If Japan couldn't do without a sequel, however, you know Hollywood wouldn't. So The Ring Two, also directed by Nakata, bends over backward to add new complications to the lives of the same two protagonists: Rachel (Naomi Watts), the hottest journalist in the world, and Aidan (David Dorfman), her way-too-creepy kid. They've moved to the small town of Astoria, Oregon, and because Nakata doesn't share Verbinski's fascination with green and gray lens filters, things look almost normal. But the film's opening sequence reveals a new wrinkle for American audiences (Ringu was clearer on this point): It isn't enough for a person who views the cursed tape to make a copy -- one has to actually ensure that the copy gets watched by someone else. The notion that this metaphorical fine print is used by high schoolers as an extreme dare is briefly amusing.

So who did Rachel and Aidan show their tape to? This is never clarified. What is clear is that the copy has made its way up to Astoria, and the moment it claims its first victim, Rachel stumbles across the body. This, in turn, allows evil spirit Samara -- played by both Daveigh Chase (as a little girl) and Kelly Stables (in waterlogged-zombie mode) -- to locate Rachel and make a grab for the soul of Aidan, which loosely plays off Ringu 2's notion that surviving viewers of the tape retain a portion of Samara in their minds.

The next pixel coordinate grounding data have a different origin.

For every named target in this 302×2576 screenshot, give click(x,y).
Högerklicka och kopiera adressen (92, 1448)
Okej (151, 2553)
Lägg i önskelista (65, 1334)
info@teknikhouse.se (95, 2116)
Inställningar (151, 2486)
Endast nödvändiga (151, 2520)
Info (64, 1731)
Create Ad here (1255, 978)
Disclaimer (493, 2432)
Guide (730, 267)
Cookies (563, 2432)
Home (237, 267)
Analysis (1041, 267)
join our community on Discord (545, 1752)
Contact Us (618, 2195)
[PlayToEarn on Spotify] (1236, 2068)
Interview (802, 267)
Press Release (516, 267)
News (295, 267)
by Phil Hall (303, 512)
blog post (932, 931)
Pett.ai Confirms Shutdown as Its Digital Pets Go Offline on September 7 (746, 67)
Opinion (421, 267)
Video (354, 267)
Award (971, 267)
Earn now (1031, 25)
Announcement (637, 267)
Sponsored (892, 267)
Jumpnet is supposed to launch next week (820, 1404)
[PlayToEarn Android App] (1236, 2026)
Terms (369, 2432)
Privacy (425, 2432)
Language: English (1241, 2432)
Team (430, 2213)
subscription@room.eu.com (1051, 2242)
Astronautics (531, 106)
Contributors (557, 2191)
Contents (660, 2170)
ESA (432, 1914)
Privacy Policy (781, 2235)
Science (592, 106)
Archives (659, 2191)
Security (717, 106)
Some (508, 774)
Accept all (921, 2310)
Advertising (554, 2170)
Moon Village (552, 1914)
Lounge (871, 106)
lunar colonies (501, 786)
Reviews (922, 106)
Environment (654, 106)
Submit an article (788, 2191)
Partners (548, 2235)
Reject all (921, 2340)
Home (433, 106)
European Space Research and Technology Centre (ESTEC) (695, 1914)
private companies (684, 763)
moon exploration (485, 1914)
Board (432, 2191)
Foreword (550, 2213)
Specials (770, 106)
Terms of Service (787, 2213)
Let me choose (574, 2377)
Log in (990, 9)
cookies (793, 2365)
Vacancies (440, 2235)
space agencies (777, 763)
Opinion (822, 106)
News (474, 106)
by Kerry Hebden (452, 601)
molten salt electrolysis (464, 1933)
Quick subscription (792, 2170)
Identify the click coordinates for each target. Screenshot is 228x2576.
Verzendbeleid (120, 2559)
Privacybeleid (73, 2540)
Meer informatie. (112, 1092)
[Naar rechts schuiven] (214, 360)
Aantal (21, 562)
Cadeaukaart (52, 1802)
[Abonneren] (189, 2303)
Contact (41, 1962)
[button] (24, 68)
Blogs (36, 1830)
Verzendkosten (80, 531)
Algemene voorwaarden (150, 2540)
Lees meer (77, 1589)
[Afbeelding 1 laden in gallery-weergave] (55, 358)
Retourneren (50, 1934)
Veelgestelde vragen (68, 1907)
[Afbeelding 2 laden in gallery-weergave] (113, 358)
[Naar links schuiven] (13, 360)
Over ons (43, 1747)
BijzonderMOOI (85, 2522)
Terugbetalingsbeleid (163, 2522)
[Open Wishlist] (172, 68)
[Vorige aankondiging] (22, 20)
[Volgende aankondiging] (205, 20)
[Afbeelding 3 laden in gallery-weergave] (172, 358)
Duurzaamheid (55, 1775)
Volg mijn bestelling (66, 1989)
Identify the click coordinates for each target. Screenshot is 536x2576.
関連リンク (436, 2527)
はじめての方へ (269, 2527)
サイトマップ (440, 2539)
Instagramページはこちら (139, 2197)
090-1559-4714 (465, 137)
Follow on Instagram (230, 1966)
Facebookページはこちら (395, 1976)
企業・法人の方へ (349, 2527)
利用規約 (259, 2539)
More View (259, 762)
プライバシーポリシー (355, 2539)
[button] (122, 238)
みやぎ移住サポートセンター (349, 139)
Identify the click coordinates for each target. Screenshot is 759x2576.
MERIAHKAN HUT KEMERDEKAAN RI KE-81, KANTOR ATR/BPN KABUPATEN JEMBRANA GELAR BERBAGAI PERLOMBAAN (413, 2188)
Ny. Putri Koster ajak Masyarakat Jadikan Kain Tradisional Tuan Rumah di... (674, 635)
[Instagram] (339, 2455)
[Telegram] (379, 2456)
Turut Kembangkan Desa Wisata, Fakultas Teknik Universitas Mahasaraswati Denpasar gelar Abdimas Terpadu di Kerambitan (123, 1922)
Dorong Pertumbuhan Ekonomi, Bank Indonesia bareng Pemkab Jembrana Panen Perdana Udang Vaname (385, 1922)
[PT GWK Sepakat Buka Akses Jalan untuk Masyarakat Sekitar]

Nonetheless, we have to wonder: If Samara has control over electromagnetic fields and fiber-optic telephone networks, as seen in the original Ring, why does she require an actual fresh corpse in order to find Rachel? And if her major desire is to possess a child and reincarnate herself, and she can only do so with one who has viewed her tape, why does she keep killing those who watch it?

Nakata's movie is less obviously a fantasy ghost story. Far less commercially aimed at the masses than The Ring was, his work with screenwriter Ehren Kruger is potentially more disturbing this time around because it plays off the real-life issue of postpartum depression and the ripped-from-the-headlines tales of mothers who have drowned their children as a result. In taking control of Aidan, Samara makes onlookers suspect that Rachel is indeed trying to drown her son. Now, if Nakata and Kruger had taken the final step of making the audience suspect that Rachel is crazy -- and that Samara is now all in her mind (think Donnie Darko's Frank the Bunny) -- The Ring Two could have been a dark masterpiece, and its apparent illogic would be easily explainable. Opportunity is missed, though; even an objective onlooker (Simon Baker) corroborates the ghostly visions.

Nakata does offer some comic relief that Verbinski didn't: Office Space's Gary Cole as a slick real estate broker trying to unload Samara's cursed childhood home. Though initially out of character for the flick, his presence is a welcome respite from the unremitting tension.

The best official Ring movie remains Ring 0: Birthday, a look at the teen years of Sadako (Samara's Japanese counterpart) that subverts the story you think you know and truly wrenches your heart at the end. Kruger's rewritten Ring saga rules out adolescence for Samara, so you'll have to look up the Asian DVD yourself, but it's way more worthwhile than The Ring Two.